Ethereum dan Masa Depan Keuangan Digital
Perkembangan Ethereum saat ini tidak hanya berkaitan dengan harga ETH.
Blockchain tersebut juga menjadi bagian dari pembahasan yang lebih besar mengenai masa depan sistem keuangan digital.
Tokenisasi aset, smart contract, stablecoin, decentralized finance (DeFi), dan artificial intelligence merupakan sejumlah teknologi yang berpotensi saling berhubungan dalam perkembangan ekonomi digital.
Jika tokenisasi aset tradisional semakin luas, kebutuhan terhadap blockchain dengan kemampuan smart contract juga berpotensi meningkat.
Namun, realisasi dari tesis tersebut tetap membutuhkan waktu. Regulasi, keamanan jaringan, biaya transaksi, skalabilitas, adopsi institusi, dan kondisi ekonomi global masih menjadi faktor yang dapat memengaruhi perkembangannya.
Investor Perlu Mencermati Risiko
Meskipun pandangan Tom Lee terhadap Ethereum tergolong optimistis, investor tetap perlu berhati-hati.
Harga aset kripto sangat volatil dan dapat berubah secara cepat akibat kondisi makroekonomi, kebijakan bank sentral, sentimen investor, arus dana institusional, maupun perkembangan regulasi.
Karena itu, pernyataan seorang tokoh pasar tidak dapat dijadikan satu-satunya dasar untuk mengambil keputusan investasi.
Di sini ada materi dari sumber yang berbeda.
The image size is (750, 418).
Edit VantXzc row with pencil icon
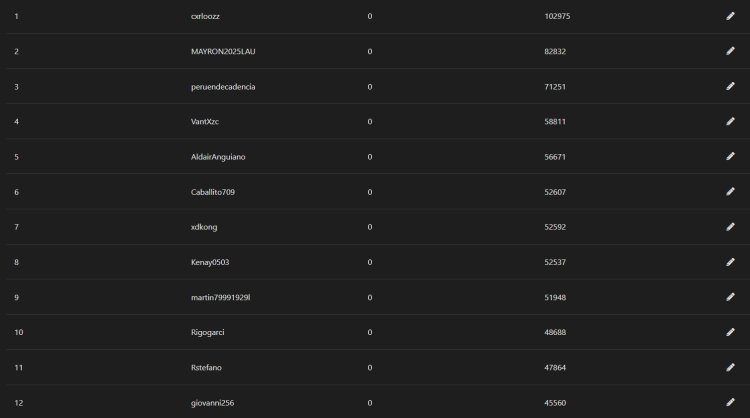(x=730, y=121)
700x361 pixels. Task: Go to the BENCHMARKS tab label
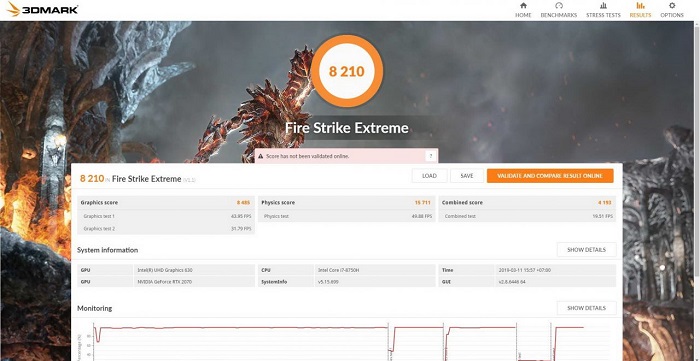(x=558, y=15)
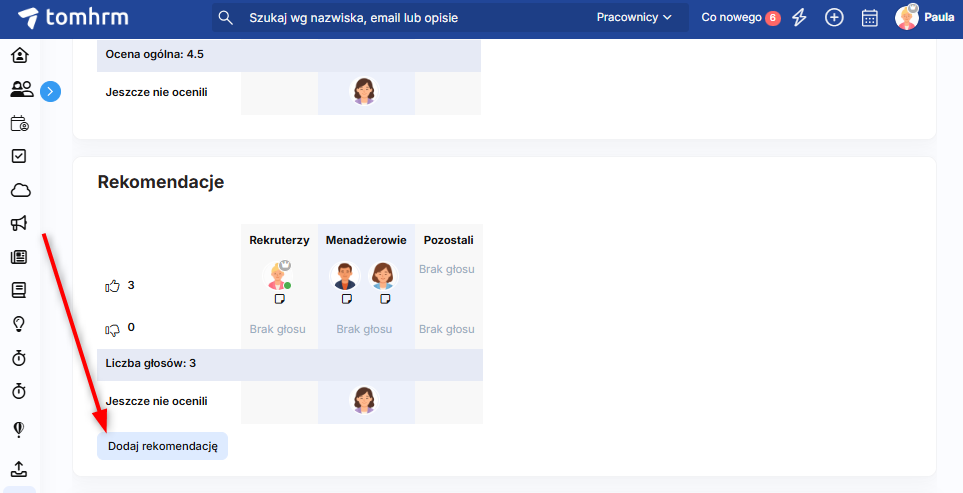Image resolution: width=963 pixels, height=493 pixels.
Task: Click the thumbs down icon in Rekomendacje
Action: [112, 328]
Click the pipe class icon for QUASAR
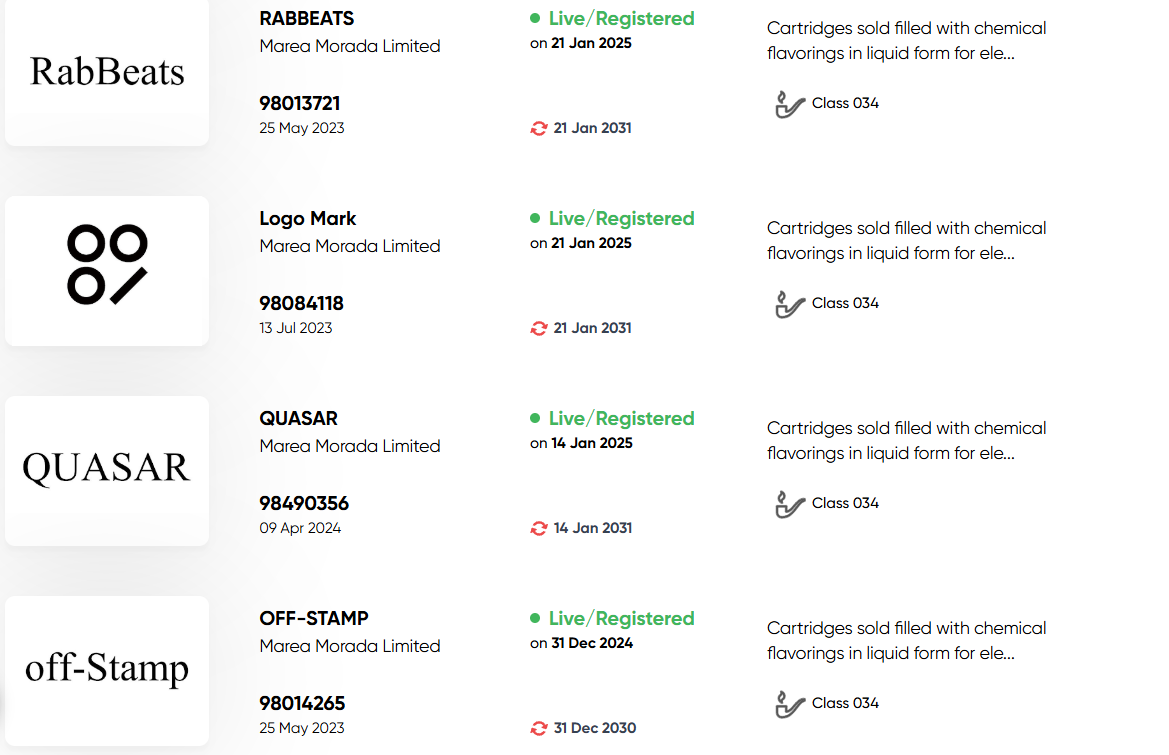 790,504
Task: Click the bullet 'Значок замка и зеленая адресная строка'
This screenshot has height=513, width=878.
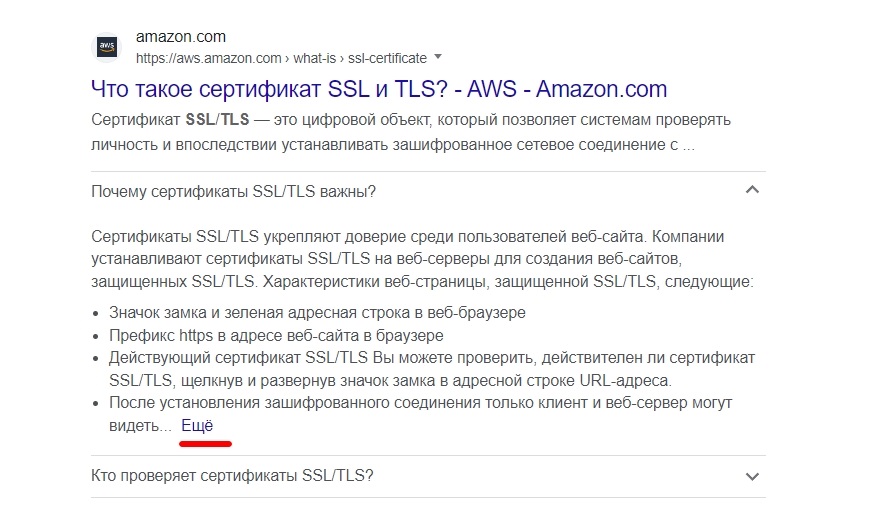Action: [317, 312]
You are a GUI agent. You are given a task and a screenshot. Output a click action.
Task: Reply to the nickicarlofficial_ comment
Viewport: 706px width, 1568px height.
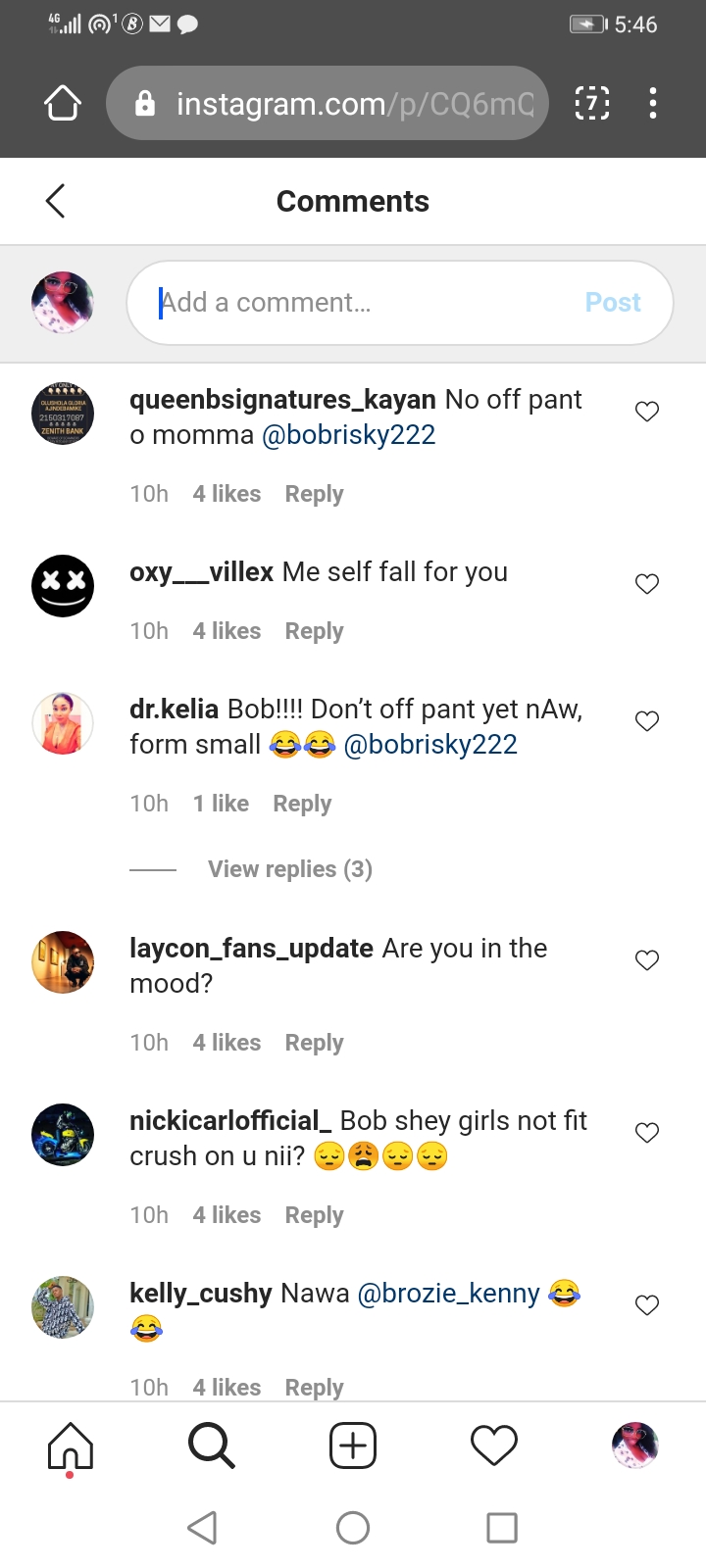coord(314,1215)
Investor perlu mempertimbangkan fundamental, valuasi, kondisi pasar, manajemen risiko, serta tujuan investasi masing-masing.
Kesimpulan
Baca Juga: Exness Meluncurkan Fitur Baru untuk Meningkatkan Pengalaman Trading
Pernyataan Tom Lee kembali menempatkan Ethereum dalam pembahasan mengenai masa depan infrastruktur keuangan global.
Menurut Lee, Ethereum berpotensi menjadi lapisan penyelesaian transaksi bagi Wall Street dan artificial intelligence. Pandangan tersebut didukung oleh meningkatnya pembahasan mengenai tokenisasi aset tradisional serta perkembangan agentic AI.
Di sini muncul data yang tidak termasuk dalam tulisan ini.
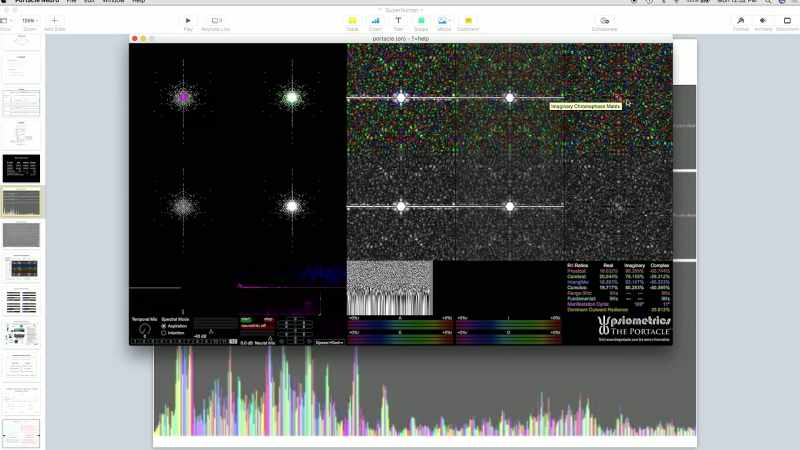The width and height of the screenshot is (800, 450).
Task: Select the Aspiration spectral mode radio
Action: point(164,326)
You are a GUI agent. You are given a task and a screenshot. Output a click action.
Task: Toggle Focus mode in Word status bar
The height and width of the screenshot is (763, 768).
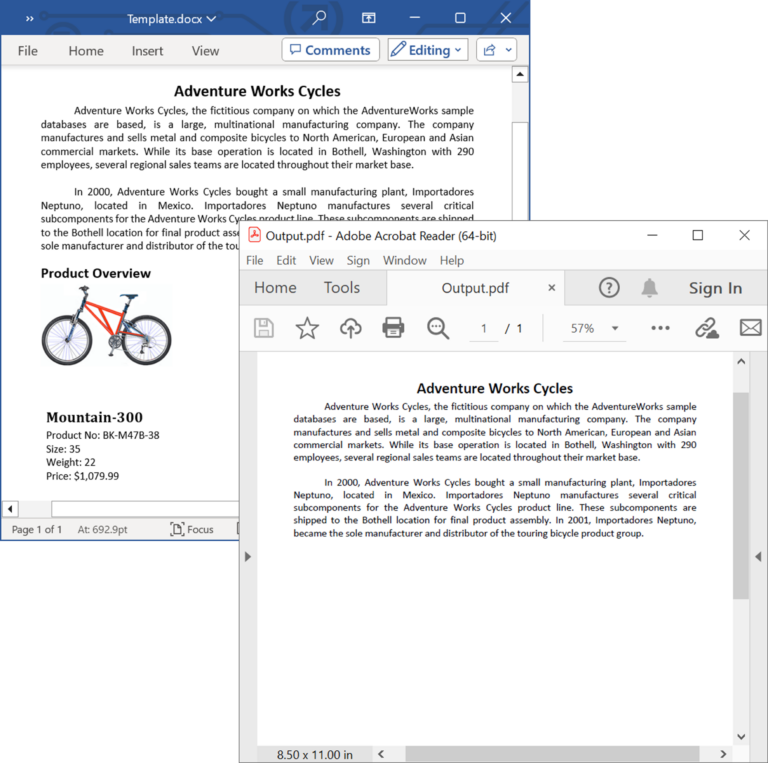pos(191,529)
Di tengah koreksi pasar kripto, ETH juga menunjukkan ketahanan relatif terhadap sejumlah aset kripto besar lainnya. Namun, masih terlalu dini untuk menyimpulkan bahwa pergerakan tersebut merupakan awal dari perubahan tren jangka panjang.
Bagi pelaku pasar, perkembangan Ethereum, rasio ETH/BTC, adopsi institusional, tokenisasi aset, serta perkembangan AI menjadi sejumlah faktor penting yang layak dipantau ke depan.